Key Players in Options Trading:
- Holder (Buyer):
- The person who buys the option. They pay the premium and have the right to exercise.
- Writer (Seller):
- The person who sells the option. They receive the premium and have the obligation to fulfill the contract if exercised.
Crucial Concepts:
- Intrinsic Value:
- The immediate profit you'd make if you exercised the option right now.
- For a call: Current Stock Price - Strike Price (if positive).
- For a put: Strike Price - Current Stock Price (if positive).

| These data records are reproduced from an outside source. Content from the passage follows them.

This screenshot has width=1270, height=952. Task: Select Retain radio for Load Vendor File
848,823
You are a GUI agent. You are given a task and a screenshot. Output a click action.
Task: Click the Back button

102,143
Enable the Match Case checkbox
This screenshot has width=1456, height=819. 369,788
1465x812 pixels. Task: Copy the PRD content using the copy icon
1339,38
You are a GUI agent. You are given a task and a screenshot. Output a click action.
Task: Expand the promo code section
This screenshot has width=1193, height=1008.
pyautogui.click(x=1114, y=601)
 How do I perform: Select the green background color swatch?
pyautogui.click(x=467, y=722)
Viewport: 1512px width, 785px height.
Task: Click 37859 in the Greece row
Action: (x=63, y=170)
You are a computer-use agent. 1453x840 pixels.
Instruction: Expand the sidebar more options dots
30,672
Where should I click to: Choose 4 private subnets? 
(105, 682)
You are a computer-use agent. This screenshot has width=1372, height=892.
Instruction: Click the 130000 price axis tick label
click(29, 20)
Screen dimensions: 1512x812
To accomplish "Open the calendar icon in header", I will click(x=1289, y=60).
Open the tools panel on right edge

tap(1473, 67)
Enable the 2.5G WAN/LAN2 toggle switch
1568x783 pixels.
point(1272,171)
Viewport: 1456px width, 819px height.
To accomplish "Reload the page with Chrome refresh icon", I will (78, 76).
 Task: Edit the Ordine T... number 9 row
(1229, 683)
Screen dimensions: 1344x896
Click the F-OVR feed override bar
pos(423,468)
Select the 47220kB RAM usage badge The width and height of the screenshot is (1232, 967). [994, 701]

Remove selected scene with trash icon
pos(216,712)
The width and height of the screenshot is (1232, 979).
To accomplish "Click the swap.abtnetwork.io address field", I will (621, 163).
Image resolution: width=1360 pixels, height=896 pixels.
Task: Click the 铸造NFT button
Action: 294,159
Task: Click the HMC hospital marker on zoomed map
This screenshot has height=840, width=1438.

- OTM options have no intrinsic value.
- Time Value (Extrinsic Value):
- The portion of an option's premium that is not intrinsic value. It represents the value attributed to the time remaining until expiration and the volatility of the underlying asset.
- Time value erodes as the option approaches expiration (this is known as Theta Decay).
- Longer-dated options generally have more time value.
- Implied Volatility (IV):
- A crucial concept derived from the option's market price. It represents the market's expectation of how much the underlying asset's price will fluctuate (its volatility) between now and the option's expiration date.
- High IV suggests the market expects significant price swings, leading to higher option premiums.
- Low IV suggests the market expects less price movement, leading to lower option premiums.
- IV is forward-looking and changes constantly based on market sentiment, news, and events. It's distinct from historical volatility, which measures past price movements.
- Traders often use IV to gauge whether options are expensive or cheap relative to their historical volatility.
- Bid and Ask:
- Bid: The highest price a buyer is willing to pay for an option.
- Ask (Offer): The lowest price a seller is willing to accept for an option.
- The difference between the bid and ask is the spread.
- Open Interest:
- The total number of options contracts that are currently outstanding (not yet closed or expired) for a particular strike price and expiration date.
- High open interest can indicate liquidity and strong market interest.
- Volume:
- The number of options contracts traded for a particular strike price and expiration date within a specific trading period (e.g., a day).
- High volume indicates active trading.
The Greeks
You'll often hear about the Greeks in options trading. These are measures of an option's sensitivity to various factors:
- Delta: Measures how much an option's price is expected to move for every $1 change in the underlying asset's price.
- Gamma: Measures the rate of change of Delta.
- Theta: Measures how much an option's price erodes each day due to the passage of time (time decay).
- Vega: Measures an option's sensitivity to changes in implied volatility.
- Rho: Measures an option's sensitivity to changes in interest rates.
Start Slow
This list covers the foundational terms you'll encounter when exploring options. Options trading involves complex strategies and significant risk.
The more you understand the language, the better equipped you'll be to make informed decisions in the world of options.